**** PROVIDED TEXT

We’ve all heard of Russian roulette, the game where you take a 6-shooter, put 1 bullet in it, spin it, and point it at your head. I’m hoping this only exists in movies.
But what about DNS roulette? Here’s an example. I’m using a web service (Travis) as a CI. And like all good microservices things, there are multiple endpoints, all accessed by my browser. One of them is ‘api.travis-ci.org’. I’m finding the web page is a bit flakey, sometimes it works, sometimes not.
So lets dig in shall we? I try DNS lookup:
$ host api.travis-ci.org api.travis-ci.org is an alias for nagano-4814.herokussl.com. nagano-4814.herokussl.com is an alias for elb052915-208107455.us-east-1.elb.amazonaws.com. elb052915-208107455.us-east-1.elb.amazonaws.com has address 174.129.206.210 elb052915-208107455.us-east-1.elb.amazonaws.com has address 54.225.175.188 elb052915-208107455.us-east-1.elb.amazonaws.com has address 54.235.77.9 Host elb052915-208107455.us-east-1.elb.amazonaws.com not found: 3(NXDOMAIN) Host elb052915-208107455.us-east-1.elb.amazonaws.com not found: 3(NXDOMAIN)
ah, there’s the problem. You see, they have a CNAME which points to a CNAME which points to 5 names, only 3 of which resolve. So whenever I resolve it my browser might work, or might not. No error is shown since this is all AJAX (its done in teh background asynchronously by Javascript, the A and J are Asynch and JavaScript).

********

Copy the DNS roulette post word for word, starting at "ah, there’s the" and ending at "Asynch and JavaScript).". The material has no connection to the DNS roulette post.

**** DATA EXCERPT

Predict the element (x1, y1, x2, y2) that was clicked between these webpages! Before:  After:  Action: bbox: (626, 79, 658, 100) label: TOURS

********

### [SOLUTION BELOW]
ah, there’s the problem. You see, they have a CNAME which points to a CNAME which points to 5 names, only 3 of which resolve. So whenever I resolve it my browser might work, or might not. No error is shown since this is all AJAX (its done in teh background asynchronously by Javascript, the A and J are Asynch and JavaScript).